## What the task asks
Report every line below that contains the word "size", copying each one in full.

## Task inputs
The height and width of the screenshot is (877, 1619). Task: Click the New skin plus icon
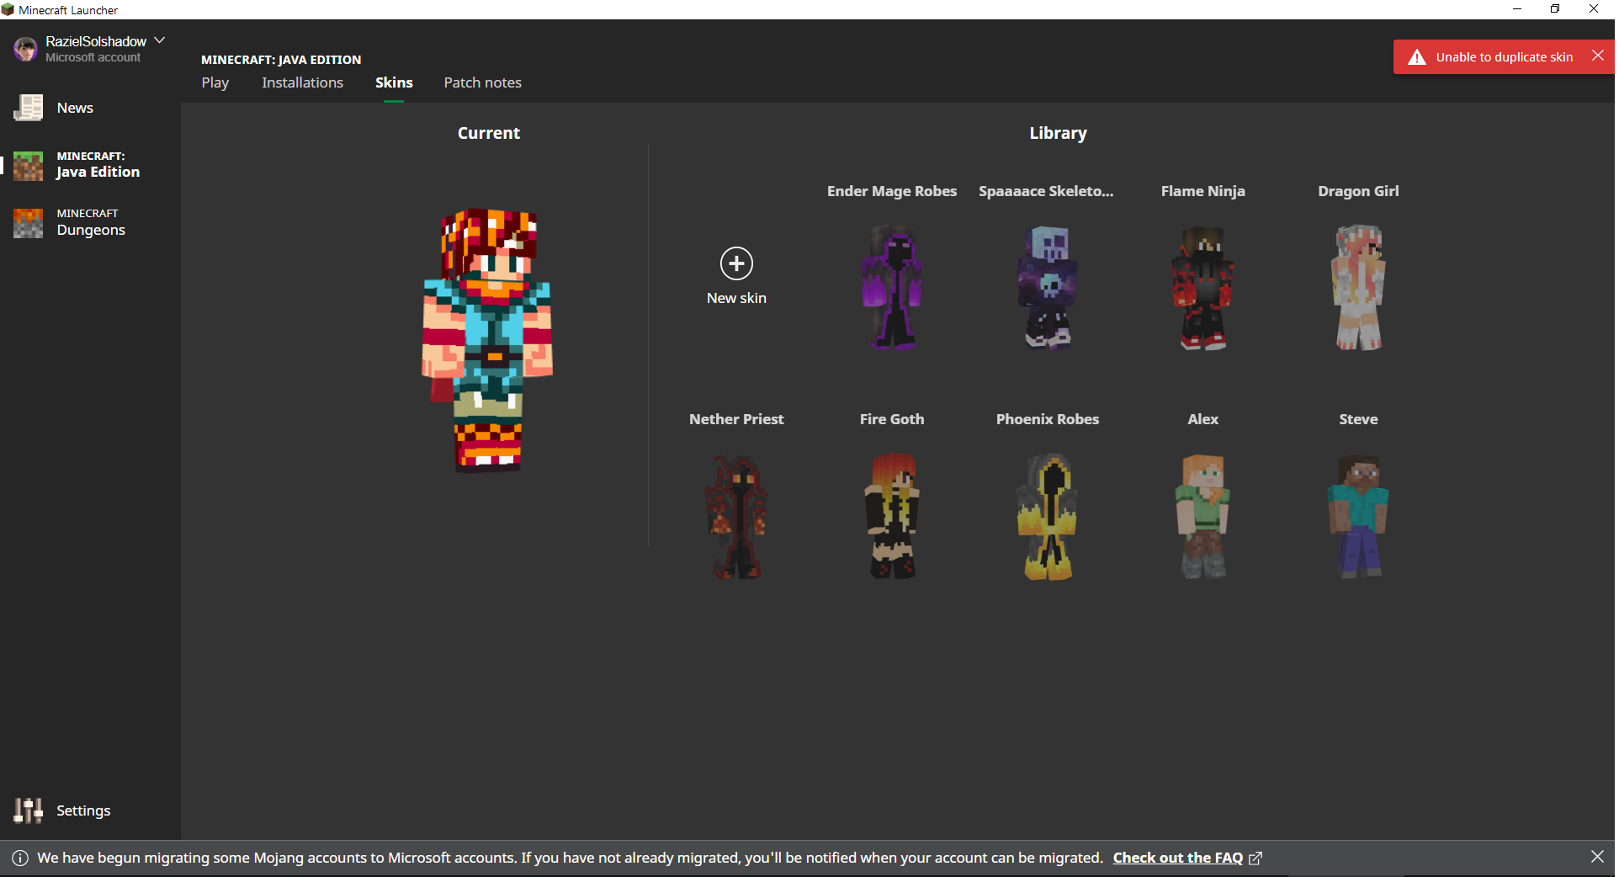pyautogui.click(x=736, y=263)

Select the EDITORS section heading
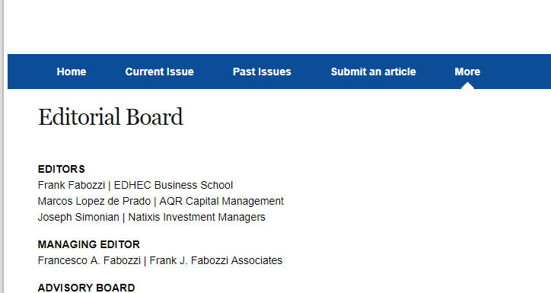(62, 170)
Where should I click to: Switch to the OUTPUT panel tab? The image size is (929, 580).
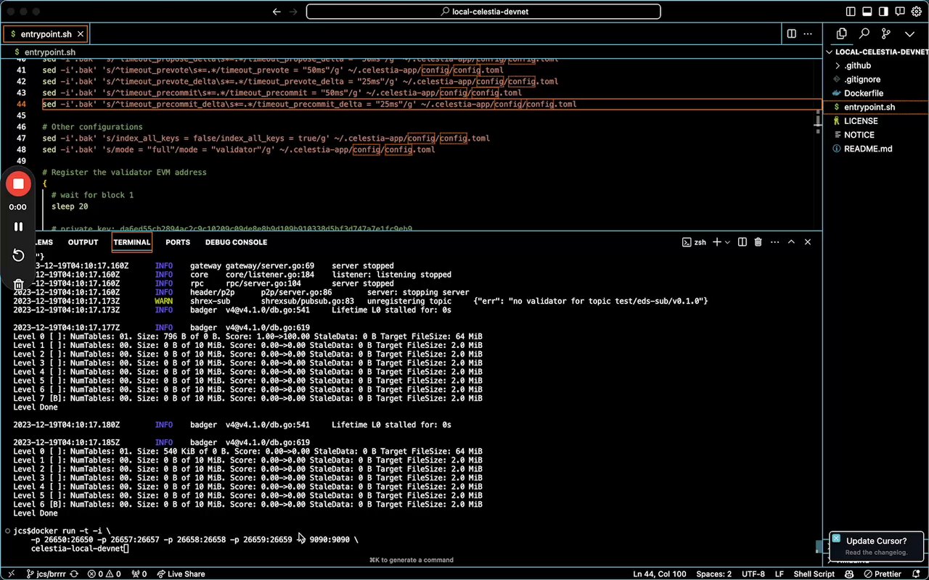[83, 242]
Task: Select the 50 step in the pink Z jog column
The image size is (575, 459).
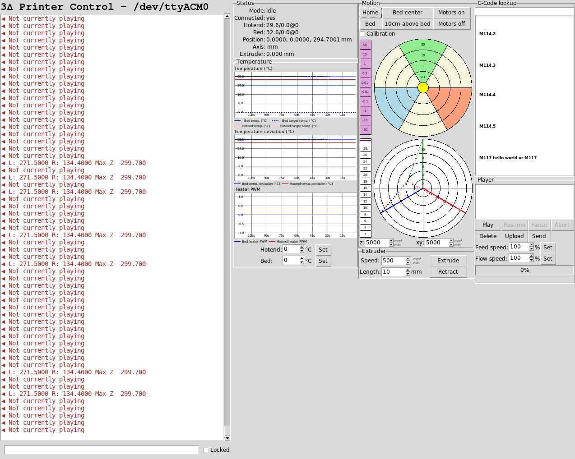Action: [365, 45]
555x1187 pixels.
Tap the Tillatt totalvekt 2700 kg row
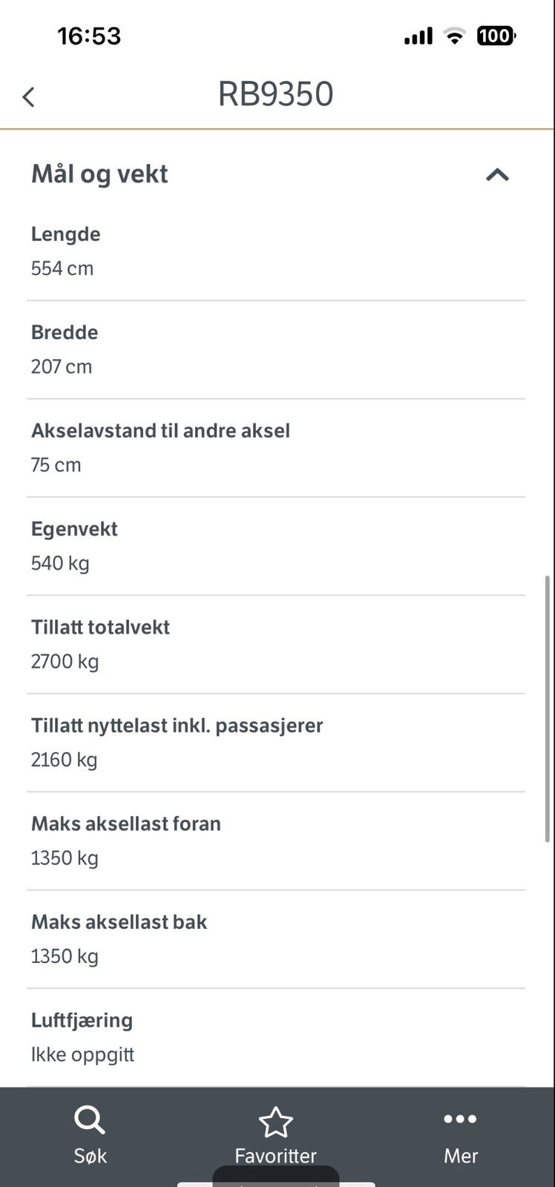(x=275, y=644)
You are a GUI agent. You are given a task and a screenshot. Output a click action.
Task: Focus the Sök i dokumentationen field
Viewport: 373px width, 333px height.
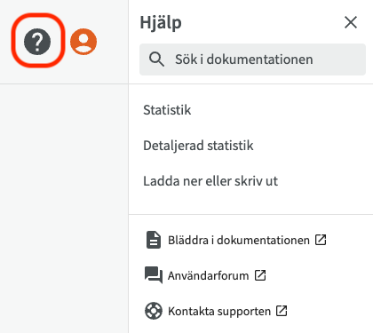click(x=252, y=59)
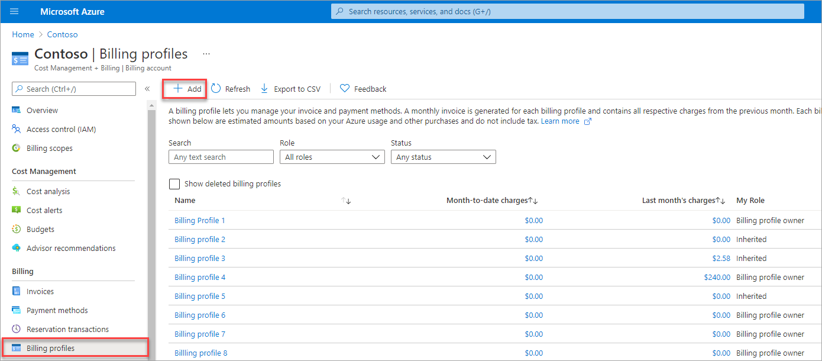View Reservation transactions
This screenshot has width=822, height=361.
68,328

## Correct answer
Where should I click to: Switch to the OUTPUT panel tab? The image size is (929, 580).
The image size is (575, 459).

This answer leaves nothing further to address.